На самых подступах к Цербсту, открыв дверцу и напуская в карету ветряного холода, Больхаген откровенно любовался густым еловым частоколом, за верхушками которого проступала в мглистом вечернем воздухе оконечность замка, по виду – так вполне средневекового. И сами собой умасливались глаза, голова кружилась от тайных желаний. И суть даже не в том, что на старости лет Больхаген всерьёз намеревался создать миниатюрную армию и с кем-нибудь учинить войну. Само по себе сознание нового статуса Христиана-Августа, сам по себе вид островерхой воинственной кровли в окружении заснеженного леса оказывался приятен в такой же приблизительно степени, как неграмотному папаше приятен вид склонённого над прописями отпрыска.

Закончилась громада леса – и предстал взору Больхагена тутошний замок; предстал и – разочаровал, причём не в последнюю очередь виной тому были тусклый вечер и лениво толкавший перед собой позёмку ветер. Всё оказалось куда скромнее и невзрачнее, чем ожидалось. Ограда с выбитыми кое-где металлическими прутьями напоминала щербатый рот. Утоптанная дорожка к подъезду. В основании дорожки, на линии внешней ограды, располагалась компактная арка, увенчанная какими-то непонятными фигурами. Двухэтажный замок был зажат плоскими, грубой кладки, флигелями. Неяркий свет был виден в вестибюле и двух соседних окнах. Некоторое подобие мерцания заметил Больхаген в оконце домовой церкви, втиснутой в середину здания. «Сейчас в колокол бухнут», – с неудовольствием подумал Больхаген. И попал пальцем в небо.
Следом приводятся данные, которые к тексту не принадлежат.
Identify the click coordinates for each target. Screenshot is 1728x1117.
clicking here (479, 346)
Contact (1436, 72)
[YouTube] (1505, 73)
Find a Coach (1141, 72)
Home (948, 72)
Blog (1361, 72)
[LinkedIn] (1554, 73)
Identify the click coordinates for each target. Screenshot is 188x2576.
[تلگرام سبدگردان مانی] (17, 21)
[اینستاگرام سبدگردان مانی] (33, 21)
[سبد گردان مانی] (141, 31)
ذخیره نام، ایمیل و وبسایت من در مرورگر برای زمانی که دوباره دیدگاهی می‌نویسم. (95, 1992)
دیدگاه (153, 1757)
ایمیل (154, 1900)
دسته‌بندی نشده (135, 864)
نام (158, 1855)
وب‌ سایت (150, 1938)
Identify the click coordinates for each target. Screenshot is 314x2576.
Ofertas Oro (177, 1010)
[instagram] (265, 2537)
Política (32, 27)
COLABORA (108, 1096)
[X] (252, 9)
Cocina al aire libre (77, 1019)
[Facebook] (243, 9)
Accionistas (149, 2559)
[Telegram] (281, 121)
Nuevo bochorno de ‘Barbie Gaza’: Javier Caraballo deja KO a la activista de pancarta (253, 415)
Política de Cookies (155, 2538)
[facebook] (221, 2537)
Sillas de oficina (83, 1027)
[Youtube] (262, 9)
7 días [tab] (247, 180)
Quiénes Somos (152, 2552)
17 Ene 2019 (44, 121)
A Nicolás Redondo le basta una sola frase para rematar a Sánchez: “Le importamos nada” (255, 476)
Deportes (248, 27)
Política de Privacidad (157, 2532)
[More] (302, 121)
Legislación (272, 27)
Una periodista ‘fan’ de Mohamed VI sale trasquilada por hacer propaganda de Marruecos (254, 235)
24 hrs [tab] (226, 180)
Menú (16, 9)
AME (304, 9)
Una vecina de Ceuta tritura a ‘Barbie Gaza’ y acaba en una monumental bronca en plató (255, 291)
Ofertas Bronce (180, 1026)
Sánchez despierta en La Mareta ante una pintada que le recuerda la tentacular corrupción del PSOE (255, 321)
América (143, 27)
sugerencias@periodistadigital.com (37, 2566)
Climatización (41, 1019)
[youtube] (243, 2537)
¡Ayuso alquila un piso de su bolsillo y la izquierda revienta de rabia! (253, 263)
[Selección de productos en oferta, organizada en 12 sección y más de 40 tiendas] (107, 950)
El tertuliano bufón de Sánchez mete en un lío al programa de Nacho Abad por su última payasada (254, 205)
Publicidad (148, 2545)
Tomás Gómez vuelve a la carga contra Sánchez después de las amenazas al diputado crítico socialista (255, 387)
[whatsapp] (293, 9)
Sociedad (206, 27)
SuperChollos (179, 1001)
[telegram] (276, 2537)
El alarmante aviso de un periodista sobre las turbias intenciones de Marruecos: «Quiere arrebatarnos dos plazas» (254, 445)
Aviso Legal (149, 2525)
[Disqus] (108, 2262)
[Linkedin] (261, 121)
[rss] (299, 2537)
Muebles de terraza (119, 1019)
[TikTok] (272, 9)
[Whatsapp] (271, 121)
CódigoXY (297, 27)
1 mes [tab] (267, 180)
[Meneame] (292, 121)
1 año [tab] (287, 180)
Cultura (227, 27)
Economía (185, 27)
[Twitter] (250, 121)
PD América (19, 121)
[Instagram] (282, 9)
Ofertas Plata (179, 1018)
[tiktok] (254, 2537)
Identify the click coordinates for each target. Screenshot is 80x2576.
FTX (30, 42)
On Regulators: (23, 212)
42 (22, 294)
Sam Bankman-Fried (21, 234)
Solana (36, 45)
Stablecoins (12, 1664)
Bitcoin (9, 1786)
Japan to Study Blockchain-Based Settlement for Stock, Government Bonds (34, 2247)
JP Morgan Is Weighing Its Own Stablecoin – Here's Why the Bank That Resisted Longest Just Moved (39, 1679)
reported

Не дожидаясь полной остановки, Больхаген выпрыгнул на ходу из кареты, дыхнул в кулак. Он давно взял за правило не торопиться с высказыванием вслух первых пришедших мыслей, не упреждать события. Следом, привычно ссутулившись (к чему приучил высокий рост и традиционные для Германии низкие притолоки), вышел из кареты Христиан-Август, поправил на плечах незастёгнутую шинель, потянул носом воздух.

   – Хорошо-то как здесь... – мечтательно произнёс принц.

Из другой кареты к нему спешили Фике и Вилли, возбуждённые, радостные.

   – Папочка! – от нахлынувших чувств крикнул Вилли. – Папочка, мы там белку заметили!

   – Белку? – переспросил Христиан-Август.

При звуке открывшейся замковой двери Больхаген обернулся и увидел, как на порожец с непокрытой головой, в тёплых домашних штанах и какой-то слишком женской по виду кофте вышел улыбающийся двойник принца. Брат.